Eph receptor tyrosine kinases (RTK) comprise the largest family of tyrosine kinases encoded in the human genome. 1,2 Fourteen Eph receptors and eight ephrin ligands have been identified to date and these molecules are increasingly understood to play important roles in disease and development. 3-5
Eph receptor family members share structural and functional similarities. Their extracellular regions include an N-terminal ligand binding domain, 6,7 a cysteine-rich motif, and two fibronectin-like repeats. Also, Eph receptors can be distinguished from other RTKs in that they all recognize ligands, known as ephrins, which are anchored to the membrane of apposing cells. 1,2,8,9 Ephrins do not necessarily share extensive homology and are so grouped based on their abilities to bind Eph receptors. The ephrins have been separated into two classes based on the means by which they are anchored to the cell membrane. 3,9 EphrinA ligands are linked to the cell membrane by a glycosylphophatidylinositol (GPI) linkage, whereas EphrinB ligands encode for a transmembrane domain.
Based on the identity of their ligands, the Eph receptors themselves have been classified into either EphA or EphB subfamilies. 9 These families share a degree of specificity, which is determined by a four-amino-acid loop on the extracellular surface. 10 Moreover, Eph receptors and ephrin ligands each have overlapping specificity. 1,2,8 Several ligands can bind to one receptor and, in turn, several receptors can bind to one ligand. In general, however, EphA receptors bind EphrinA ligands and EphB receptors bind EphrinB ligands. 1,2,8,11-13
Ligand binding typically triggers tyrosine phosphorylation of Eph receptors. 2 In particular, two tyrosines near the transmembrane domain are highly conserved and phosphorylated in response to ligand binding. 14,15 These residues appear to be critical for function, as mutations of these tyrosines abolish the enzymatic activity of certain Eph kinases. 15 In addition, tyrosine phosphorylation creates binding sites for signaling or adapter proteins (Figure 1) ▶ . 16 Other sites of protein-protein interaction are also mediated by sterile α motifs (SAM) 17,18 and PDZ (postsynaptic density protein, disc large, zona occludens) binding motifs 19 located near the C-terminal end of some Eph receptors.
Figure 1.
Biological and biochemical pathways linked with EphA2. Shown is a synthesis of the reported protein interactions and cellular consequences of EphA2 signaling. The solid lines denote areas of known positive regulation, whereas dotted lines represent a negative regulatory event. Dashed lines indicate situations where it is presently unresolved whether this pathway represents a positive or negative regulatory event.

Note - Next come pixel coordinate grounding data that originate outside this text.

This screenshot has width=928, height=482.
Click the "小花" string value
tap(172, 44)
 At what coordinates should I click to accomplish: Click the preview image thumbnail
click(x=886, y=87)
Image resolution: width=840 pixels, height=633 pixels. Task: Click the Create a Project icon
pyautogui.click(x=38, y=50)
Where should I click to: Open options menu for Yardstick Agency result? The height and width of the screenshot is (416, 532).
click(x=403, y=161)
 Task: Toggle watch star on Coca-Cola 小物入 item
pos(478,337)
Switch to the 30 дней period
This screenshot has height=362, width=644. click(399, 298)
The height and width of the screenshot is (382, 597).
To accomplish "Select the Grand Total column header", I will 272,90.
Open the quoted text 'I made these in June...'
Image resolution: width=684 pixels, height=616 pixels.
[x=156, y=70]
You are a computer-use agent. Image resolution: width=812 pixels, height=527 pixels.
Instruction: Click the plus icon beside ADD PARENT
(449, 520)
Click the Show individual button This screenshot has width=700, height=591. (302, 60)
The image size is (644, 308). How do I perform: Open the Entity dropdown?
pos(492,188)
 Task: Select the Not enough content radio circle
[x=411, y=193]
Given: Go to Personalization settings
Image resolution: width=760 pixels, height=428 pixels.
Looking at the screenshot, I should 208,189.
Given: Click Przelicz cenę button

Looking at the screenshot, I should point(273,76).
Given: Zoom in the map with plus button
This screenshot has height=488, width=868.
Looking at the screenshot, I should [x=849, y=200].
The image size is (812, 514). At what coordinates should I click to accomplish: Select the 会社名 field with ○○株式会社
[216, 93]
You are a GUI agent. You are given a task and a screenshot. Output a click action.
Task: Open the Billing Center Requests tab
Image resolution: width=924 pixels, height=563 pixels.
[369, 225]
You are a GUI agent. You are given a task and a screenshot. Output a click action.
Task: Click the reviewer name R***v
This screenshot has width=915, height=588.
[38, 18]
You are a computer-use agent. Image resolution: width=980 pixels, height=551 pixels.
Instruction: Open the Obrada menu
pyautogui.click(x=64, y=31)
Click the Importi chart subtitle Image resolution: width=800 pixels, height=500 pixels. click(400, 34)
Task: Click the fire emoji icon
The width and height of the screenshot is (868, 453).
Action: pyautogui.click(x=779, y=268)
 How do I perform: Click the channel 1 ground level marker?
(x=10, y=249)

Eph receptors have been studied extensively in the developing nervous system, where they regulate patterning during neural development. 2,11-13,20,21 At the cellular level, ephrin binding causes Eph receptors to initiate signals that promote cell-cell repulsion and these events appear to assist axon guidance and neural organization. 1
Overexpression and Functional Alterations of EphA2 in Cancer
Unlike most Eph kinases, which are primarily expressed during development, EphA2 is primarily found in adult human epithelial cells. 22 The cellular functions of EphA2 in normal epithelia are not well understood, but work with tumor-based models suggests potential roles for EphA2 in the regulation of cell growth, survival, migration, and angiogenesis. 23-27
Unlike other receptor tyrosine kinases, ligand binding is not necessary for EphA2 tyrosine kinase activity. 28,29 Rather, the ligand appears to regulate EphA2 subcellular localization and its interactions with downstream adapter and signaling proteins. 26,52,54,61,64 It is presently unclear why EphA2, unlike other Eph kinases, does not require tyrosine phosphorylation of the receptor for its enzymatic activity. One explanation may be revealed by phosphopeptide mapping studies, which failed to identify phosphorylation of the putative “activation loop” tyrosine at residue 772, even under conditions where EphA2 is phosphorylated on other residues (M.S. Kinch et al, unpublished). Future structure-function studies will be necessary to determine the relative importance of an “activation loop” motif in governing EphA2 enzymatic activity.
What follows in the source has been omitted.